The men went down to their ships, and brought out their hounds, and loosened them on the track of Diarmid. The hounds made straight for the door of the cave, and the men followed them; and the hounds left the cave, and set forth westwards.

But Diarmid knew not of their coming till he saw silken banners waving, and three mighty warriors marching at the head. And he was filled with hatred of them, and went his ways, and Muadan took Grania on his back and bore her a mile along the mountain.

It was not long before they heard the hound coming, and Muadan bade Diarmid follow Grania, and he would keep the hound at bay. And when he had slain the hound, he departed after Diarmid and Grania.

Then the second hound was loosened, and Diarmid waited till he came close, so that he could take sure aim; and he cast his javelin into the hound and it fell dead like its fellow, and having drawn his javelin, he followed after Grania.

They had not gone much farther before the third hound was upon them. He bounded straight over the head of Diarmid, and would have seized Grania, but Diarmid took hold of his two hind legs, and swung him so fiercely against a rock that he was slain on the spot. And when that was done, Diarmid put on his arms, and slipped his little finger into the silken string of the javelin, and cast it straight at a youth in a green mantle that had outstripped his fellows, and slew him; and so to the rest, while Deirdre, the witch, wheeled and hovered about them all.

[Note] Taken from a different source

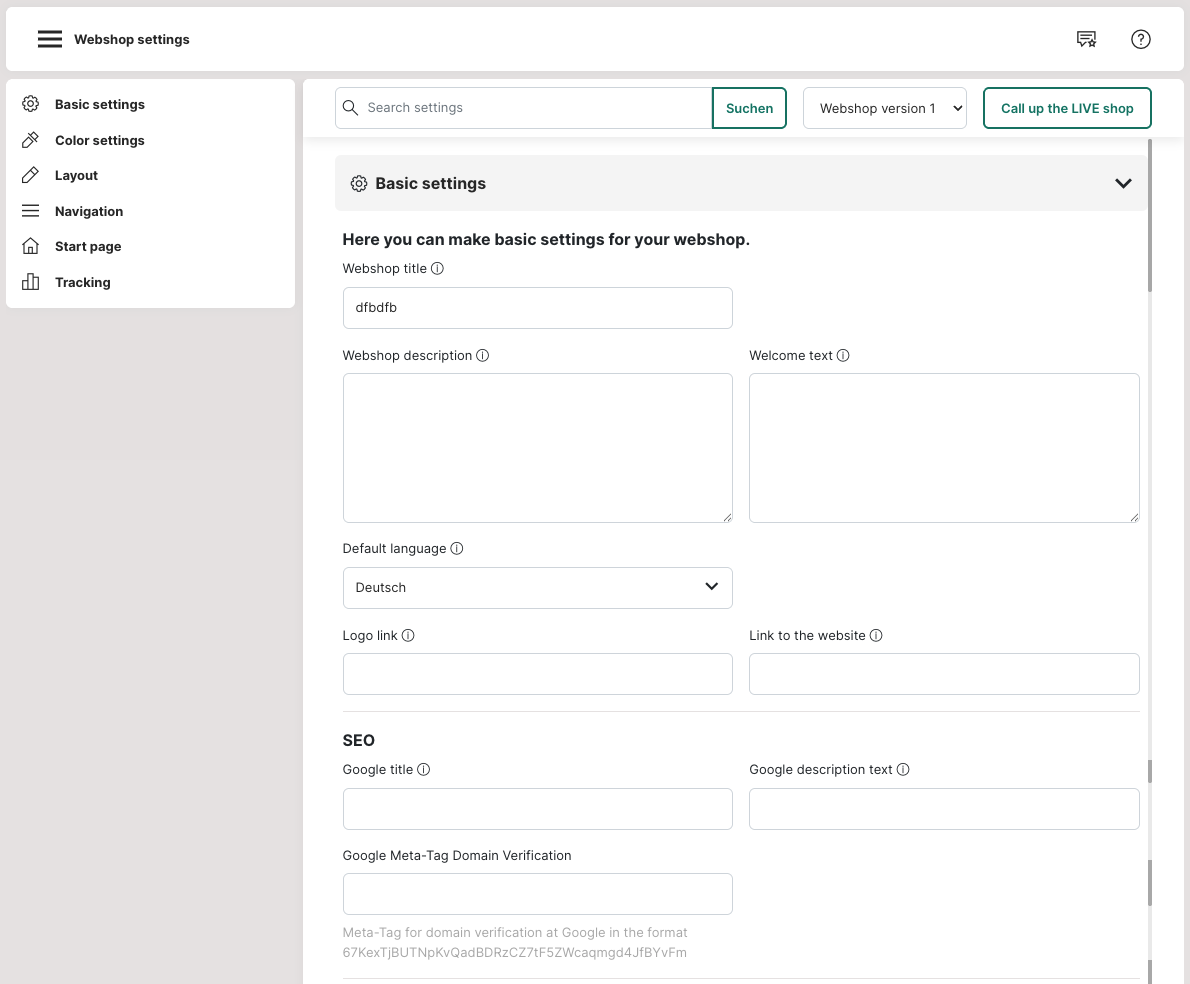
Task: Click the Suchen search button
Action: 749,108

Now when news of the green Fenians that were bound by Diarmid reached Fionn he summoned his men, and they took the shortest ways till they reached the hill of slaughter. Then Fionn spoke, and what he said was, ‘Ossian, loose the three chiefs for me.’

‘I will not,’ replied Ossian, ‘for Diarmid bound me not to loose any warrior that he should bind.’

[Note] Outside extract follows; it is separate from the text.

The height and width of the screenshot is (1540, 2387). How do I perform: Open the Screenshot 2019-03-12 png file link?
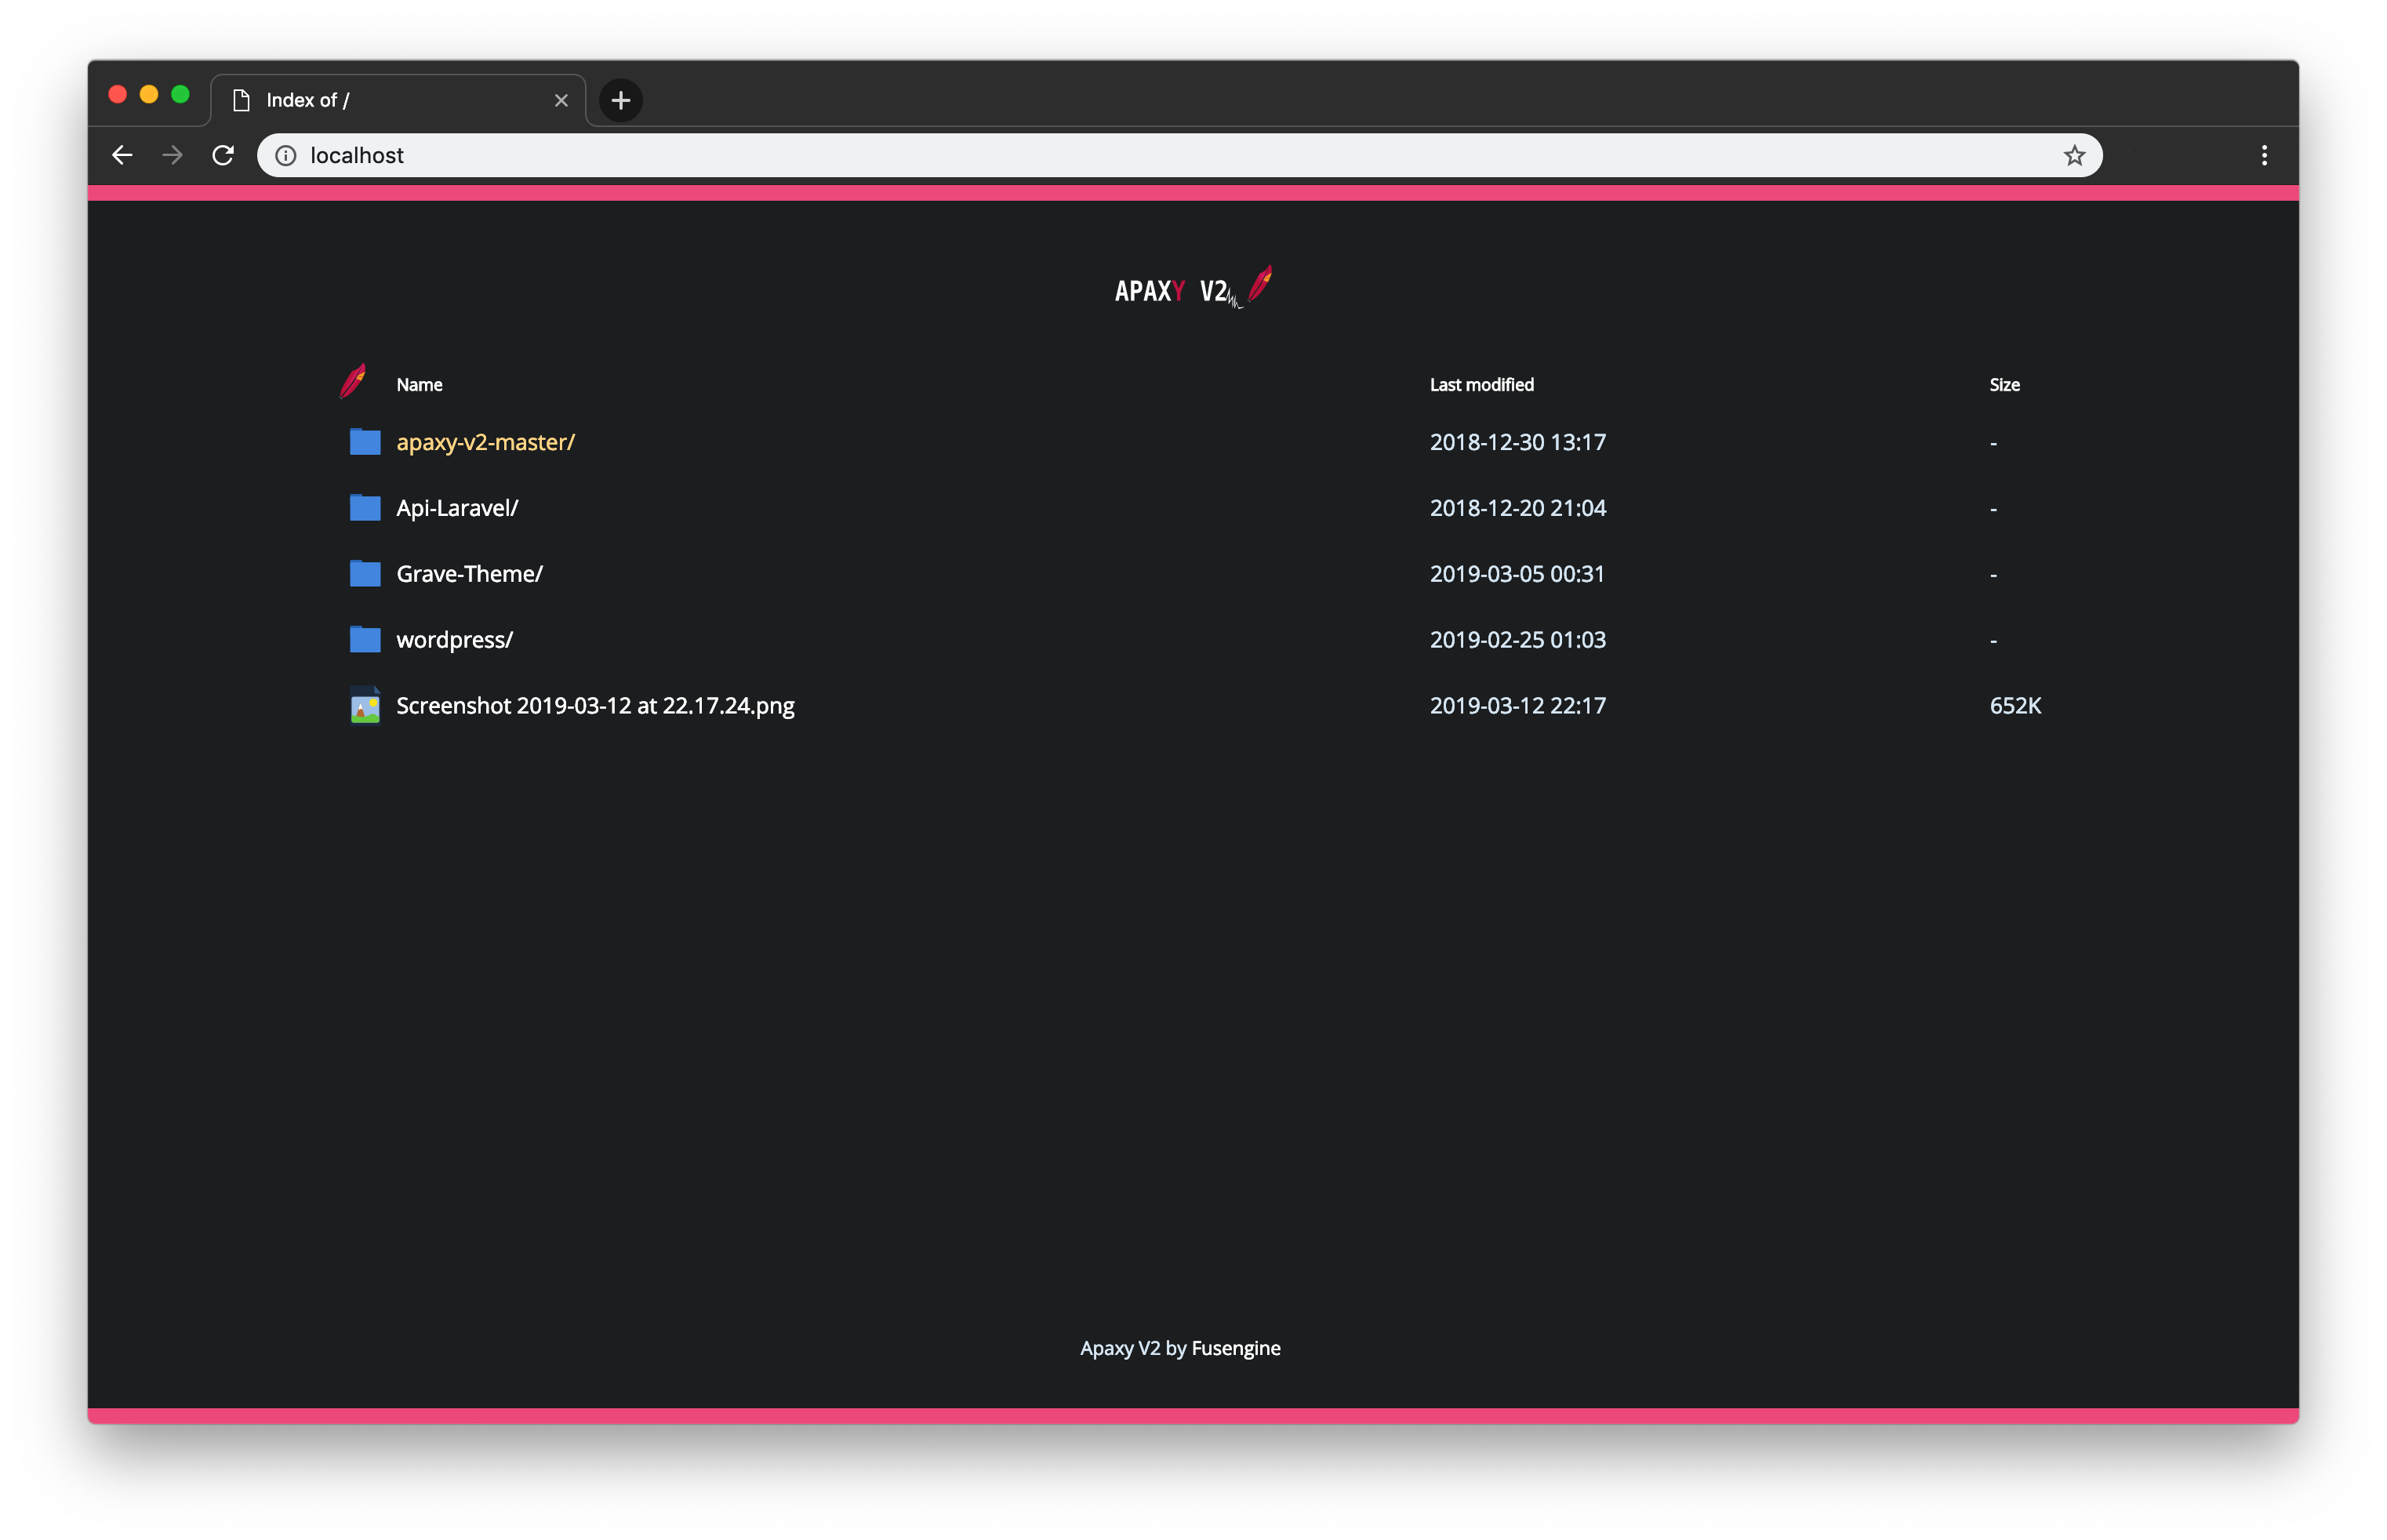[x=595, y=705]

‘Oscar, loose them,’ said Fionn.

‘Nay,’ answered Oscar, ‘rather would I place more bands upon them,’ And so said the other two, and, before their eyes, the chiefs died of their bondage. So Fionn ordered their graves to be dug, and their flag laid upon their stone, and the heart of Fionn was heavy.

He raised his head and saw drawing near Deirdre, the witch, her legs trembling, her tongue raving, and her eyes dropping out of her head. ‘I have great and evil tidings for you,’ said she, and she told him of all the slaughter Diarmid had made, and how she herself had hardly escaped.

‘Whither went the son of O’Dowd?’ asked Fionn.

‘I know not,’ said she. At that Fionn and his Fenians departed, and wandered far before they could hear news of Diarmid.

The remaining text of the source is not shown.